Thursday and friday:
-studying for the horrible psychometrics final.
- working on a group essay.

Saturday:
- psychometrics final in the morning.
- christmas shopping with my sister and nephew in the afternoon.
- attend Norm's dancing debut at 5 o'clock.

Sunday:
- study for psychology of apprenticeship.
- work on group essay.

And let's not talk about next week yet.

I had to volunteer myself this morning, as I did yesterday, for the conference logistics. So I skipped the morning ones. I helped, and then my classmates and I engaged on arguments about the schedules for the last two weeks of university.

I called Joseph during lunch (I got to have three sandwiches) and he sounded nice, and I was nice, so my fears about breaking up faded away. He said he'd be at the university at 4 o'clock.

After the afternoon conference, at 5:30, I called him, and he was in the cafeteria. He was with his best friend, who'll be his classmate (he signed up for psychology, too)...and who could become Angie's boyfriend.

Joseph said he'd walk me to the classroom, and on our way there we didn't talk much. I didn't really know what to say to him. Things are so awkward, and I don't even know why. I guess I wanted to apologize for not having time to be with him, especially now, that I'm only two weeks away from leaving for Houston for a month and a half.

The most significative thing he said was that he was going to pay the university yesterday, and he lost $20, so he was a day late. That day late (today), when he finally got some more money, he was told he owed $7 more, for the delay.

We were arriving to the classroom...

- Me: do you love me the same?
- Him: I can't really answer you that.

He said it so serious.
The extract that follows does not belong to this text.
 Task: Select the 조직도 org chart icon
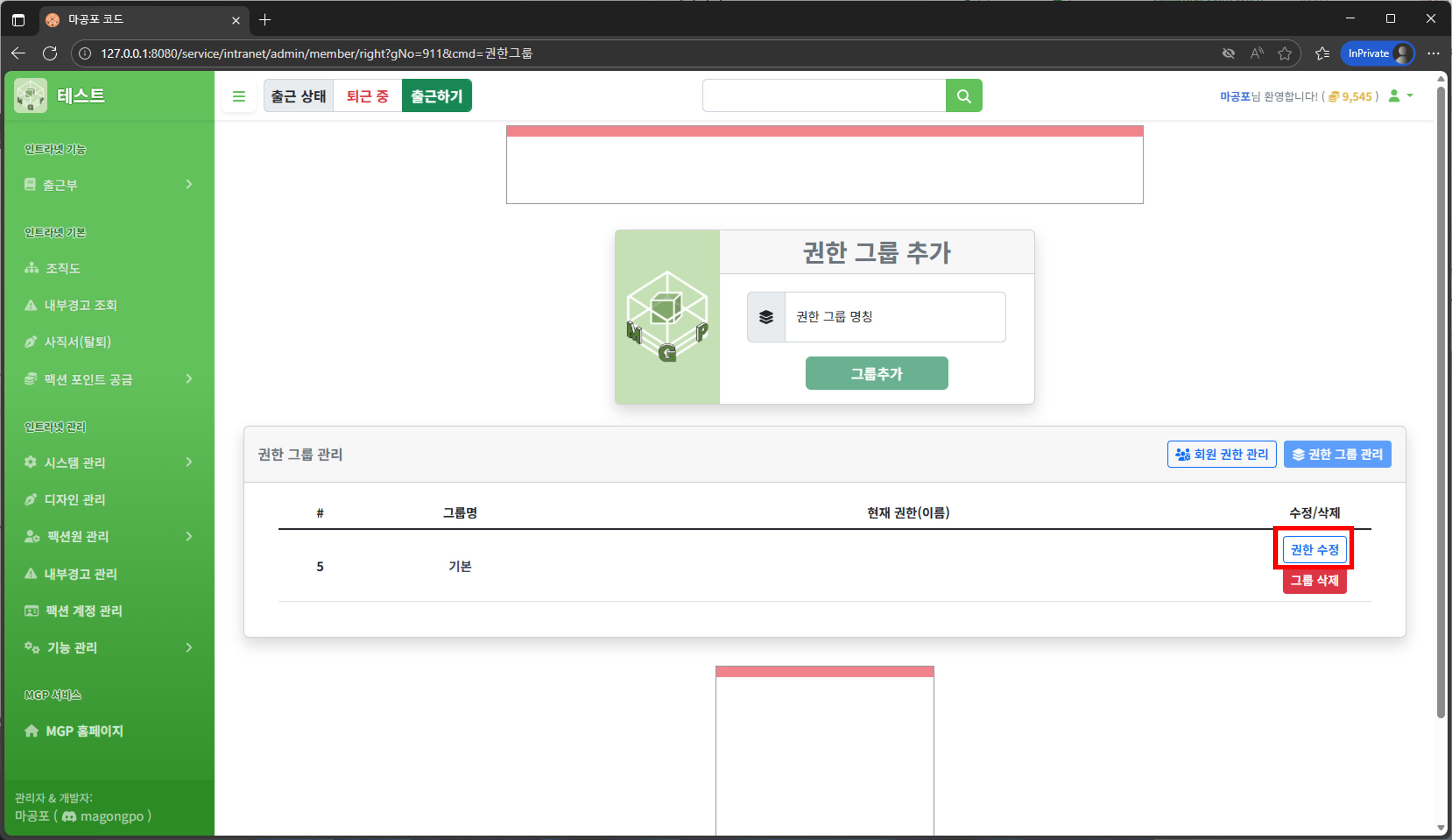coord(31,268)
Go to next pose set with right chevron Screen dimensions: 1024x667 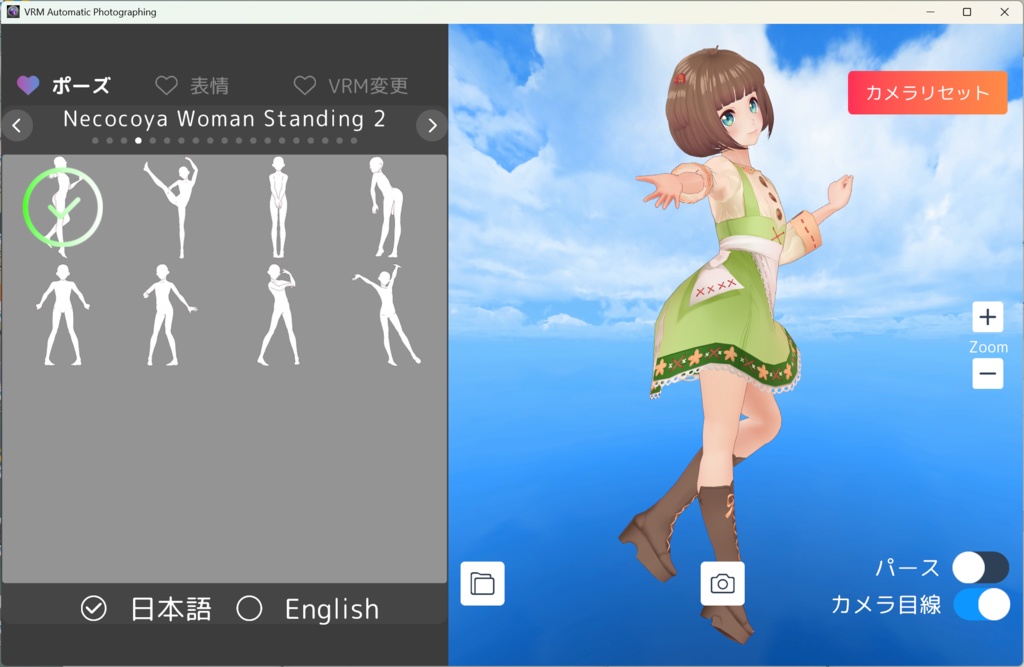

I don't think he had anything nice to add, like, say, "I love you even more", which is what I could've expected two months ago.

We kissed for about 20 seconds. I asked him if he'd come tomorrow to have lunch with me and he said "no". I asked him if I'd see him. "I could die tomorrow". And again, he didn't have a face that allowed to think he was joking.

- Me: thank you for walking me.
- Him: I wanted to.
- Me: thank you for wanting to.

I don't know what to think, because even though he says everything so wholeheartedly, at the same time he's so distant, so far away from me. And I realize it's probably my fault for not having time (and THAT is not my fault). I'm leaving for Houston on two weeks, and next time I see him, I won't even be 19 anymore. I also think he's really worried about starting the university again, and that's stressing him (especially the money).

I must go to bed early tonight (refer to line number one on my schedule above), so have good night. I know I'm not having a good one myself.